The other thing people will be watching to see is if
Mad Men can get a record fifth consecutive drama series win. What do you think of its chances to make history?

You never know. It's a zero-sum game and every year stands alone, total independent suspension of every single year. There's really no such thing, although you might think there would be as you rack up year after year in nominations and wins. But every single outing everybody is at the starting line and it's just a matter of putting together a sufficient number of episodes to wow the judges. Another situation here would be, let's say for example a brand-new show like Homeland. Downton [Abbey, on PBS], a brand-new show in [the] drama series [category], certainly is not new because it was in miniseries last year. You've got in Downton and Homeland, a couple of very strong new contenders coming into the mix. And you know Breaking Bad is coming back in with what's looking to be a pretty strong year. So nothing is in concrete. What happened last year is utterly irrelevant to what's going to happen this year.

Do you think the same principle applies to comedy? Or is Modern Family still the favorite?

I would say that the same logic would apply over there. I mean all of the sudden you've got Girls and Veep that we've never seen before, brand-new shows. Curb [Your Enthusiasm, on HBO] is a longtime favorite coming in and of course 30 Rock and Big Bang are in there also. So again it's a zero-sum game. Girls came out of nowhere. It certainly has been a critically acclaimed show, but in terms of Emmy recognition it's a brand-new ballgame. That is an unknown factor inserted into that mix.

American Horror Story certainly looks strong in the miniseries/movie category, with 17 nominations. Is that enough to make it a favorite?

I think that long-form is really one of those uncertain areas, because in long-form you have such a mix of programming. You go from something like American Horror Story down to a very self-contained two-hour in Game Change. You've got coming out of who knows where Hatfields & McCoys, which [was] certainly underestimated as something that would have the kind of appeal that it has. And then you've got kind of really cool, hip, modern Sherlock, which has an awful lot of power. Luther is nothing to sniff at, and Hemingway & Gellhorn has a lot of star power going for it. Putting miniseries and movies together, you have a very eclectic mix and anything goes.

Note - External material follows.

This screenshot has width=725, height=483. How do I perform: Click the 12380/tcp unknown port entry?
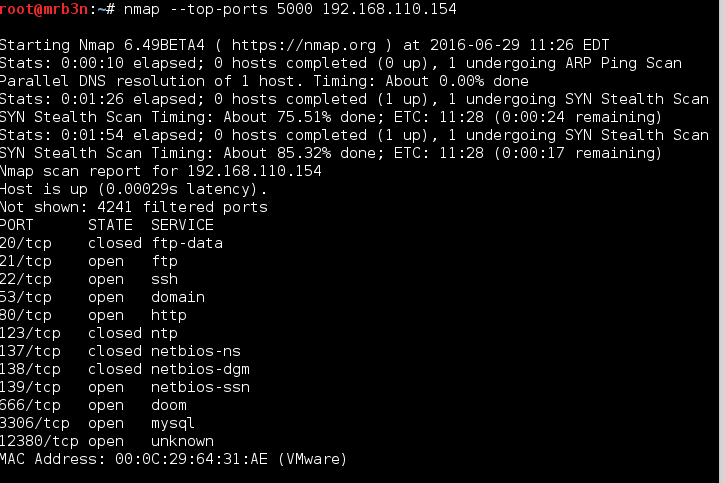(x=38, y=441)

What surprised you about the nominations?

I think just the diversity of them. There was a piece by Scott Collins in the [Los Angeles] Times where he was talking about sort of a girl power year that we have coming in. With Lena Dunham and Zooey Deschanel brand new to it, the always delightful Mayim Bialik coming in, Merritt Weaver... just very strong kind of girl-power stuff going on there. And over in the drama series side, Anna Gunn coming in, very strong character from Breaking Bad, Joanne Froggatt coming in from Downton. It was an interesting year in that respect. Michelle Dockery also coming in in lead actress. These are the brand new ones who we've never seen [with] a nomination. Then of course you have the other very strong contenders with Julia Louis-Dreyfus, Claire Danes coming in. And our dear Kathryn Joosten, who was a longtime governor of the Academy, who sadly passed away just about a month or so ago, came in in supporting actress.

This is the first year since there's been a reality host category that we know Jeff Probst will not win, because he's not nominated. Do you think you can call anyone else a favorite in that category?

I think that with Betty White as part of the equation, there's a real wild card in there. Because of course the other individuals are hosts of regular series and are veterans-Keoghan, Seacrest, Bergeron and Deeley are veterans and the other veteran is not. And all of a sudden you have a host who's never been seen before, but on the other hand has an extraordinary history with Emmy voters. That's a Wild West situation.